Bulletin 52, juin 2012
Dans le contexte de leur longue lutte pour remettre le droit au cœur de la résolution du conflit israélo-palestinien, les Palestiniens viennent d’essuyer un nouveau revers cuisant.
Suite à l’opération « Plomb durci » (décembre 2008/janvier 2009), qui a ensanglanté la bande de Gaza, le Ministre de la justice palestinien a saisi en janvier 2009 la Cour pénale internationale (CPI) en vue de reconnaître la compétence de cette dernière et de l’amener à enquêter sur les crimes commis par Israël lors de cette opération. Or, le 4 avril 2012, Luis Moreno-Ocampo, Procureur général de la CPI, annonçait son intention de ne pas enquêter sur les crimes allégués lors de l’opération « Plomb durci » prétextant d’une part, que la Palestine n’était pas un Etat et, d’autre part, que le Conseil de sécurité des Nations Unies n’avait pas saisi la CPI pour de tels faits, alors qu’il en a la prérogative. C’est moins l’existence de crimes commis lors de ce conflit que des questions procédurales qui ont motivé la décision du Procureur. Rappelons en effet que des allégations de crimes ont été établies par le Rapport Goldstone, rapport commandité par le Conseil des droits de l’Homme des Nations Unies et dont les conclusions ont par ailleurs été entérinées par l’Assemblée générale des Nations Unies le 5 novembre 2009.

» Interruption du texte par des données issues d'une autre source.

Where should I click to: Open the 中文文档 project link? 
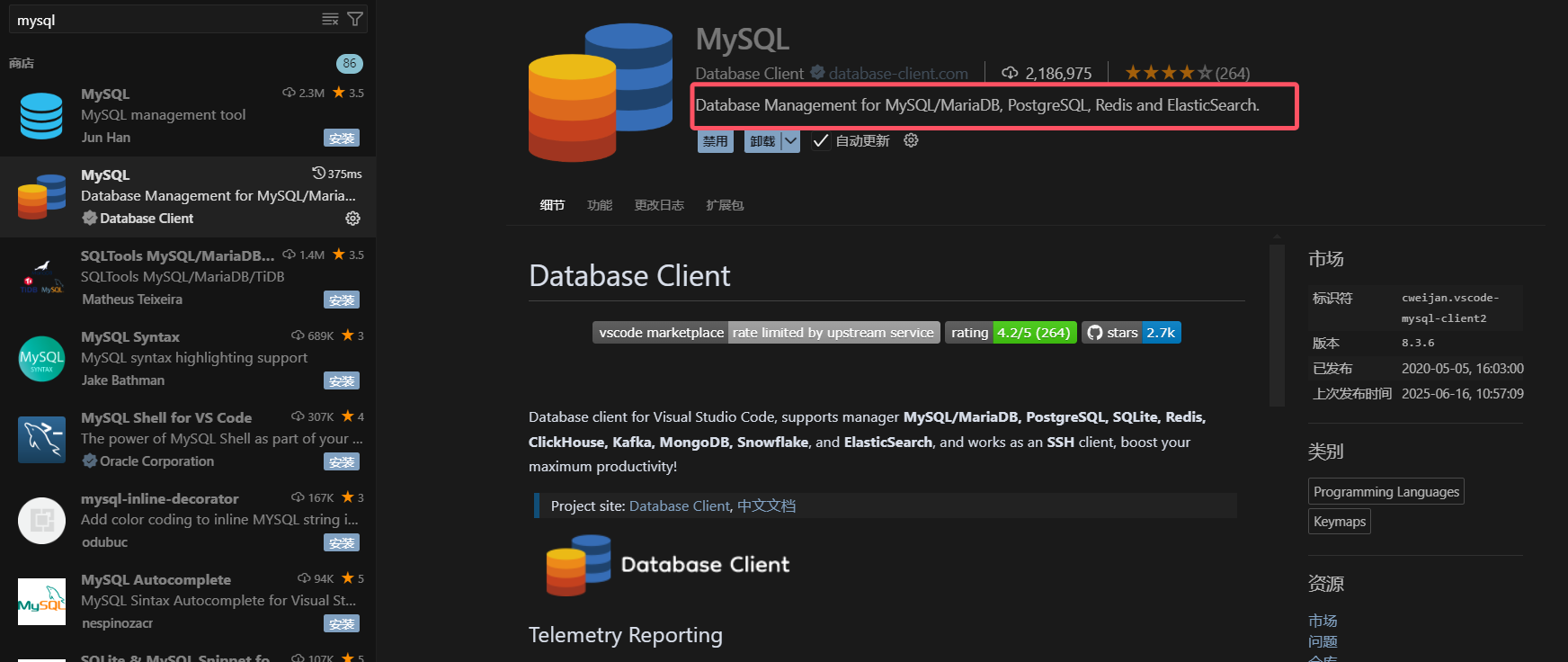tap(766, 506)
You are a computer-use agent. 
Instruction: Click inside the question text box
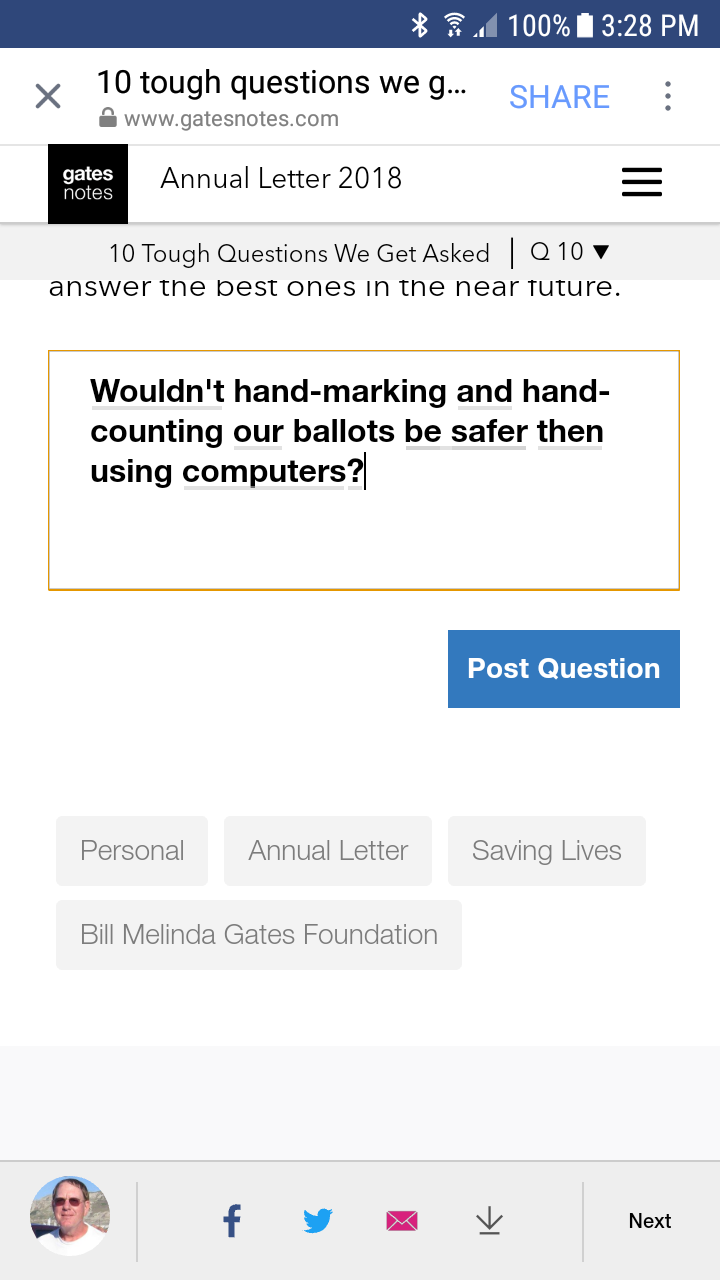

La Palestine n’est pas un Etat
Dans un communiqué, le Procureur de la CPI souligne que « le Bureau prend acte du fait que la Palestine a été reconnue comme un État dans le cadre de relations bilatérales par plus de 130 gouvernements et par certaines organisations internationales, dont des organes onusiens. Il n’en reste pas moins que le statut qui lui est actuellement conféré par l’Assemblée générale des Nations Unies est celui d’« observateur » et non pas d’« État non membre ». Avant d’ajouter : « Le Bureau n’exclut pas la possibilité d’examiner à l’avenir les allégations de crimes commis en Palestine si les organes compétents de l’ONU, voire l’Assemblée des États parties, élucident le point de droit en cause (…) ». Or, en 2010, un collectif de juristes internationaux de renom, au terme d’une étude sérieuse intitulée « les effets de la reconnaissance par la Palestine de la compétence de la Cour pénale internationale » note que : « la déclaration palestinienne du 21 janvier 2009 acceptant la compétence de la CPI (…), peut déployer ses effets conformément aux dispositions de l’article 12 du Statut et, en particulier, que toutes les conditions sont réunies pour que la Cour exerce sa compétence en application de l’article 13 ».
Déférer la question au Conseil de sécurité des Nations Unies
L’Assemblée générale des Nations Unies, dans sa résolution du 5 novembre 2009 qui entérine les conclusions du Rapport Goldstone, « recommande que le Conseil de sécurité se saisisse de la question et intime aux parties l’ouverture d’enquêtes, à défaut de quoi, dans les six mois, le Conseil devrait référer la situation à la Cour pénale internationale (CPI) ». Or, à ce jour, le Conseil de sécurité ne s’est toujours pas saisi de cette question, malgré l’absence d’investigations sérieuses. De plus, l’Assemblée générale, en se prononçant en ce sens, confère de facto la possibilité à l’Autorité palestinienne de saisir la CPI, ce qui semble donc contredire la position du Procureur.
Il est à craindre que la position du Procureur de la CPI soit davantage motivée par des considérations politiques. C’est en tout cas ce qui ressort clairement de la déclaration de Kenneth Roth, directeur exécutif de l’ONG Human Rights Watch (HRW) qui, dans un communiqué, note que « la décision d’aujourd’hui semble fermer la porte pour le moment à un accès à la CPI pour les victimes des crimes internationaux commis dans les territoires palestiniens. ». Quant à Marek Marczynski, chargé de la justice internationale pour Amnesty international, il déplore que « cette décision dangereuse expose la CPI à des accusations de parti-pris politique et est en contradiction avec l’indépendance de la CPI ».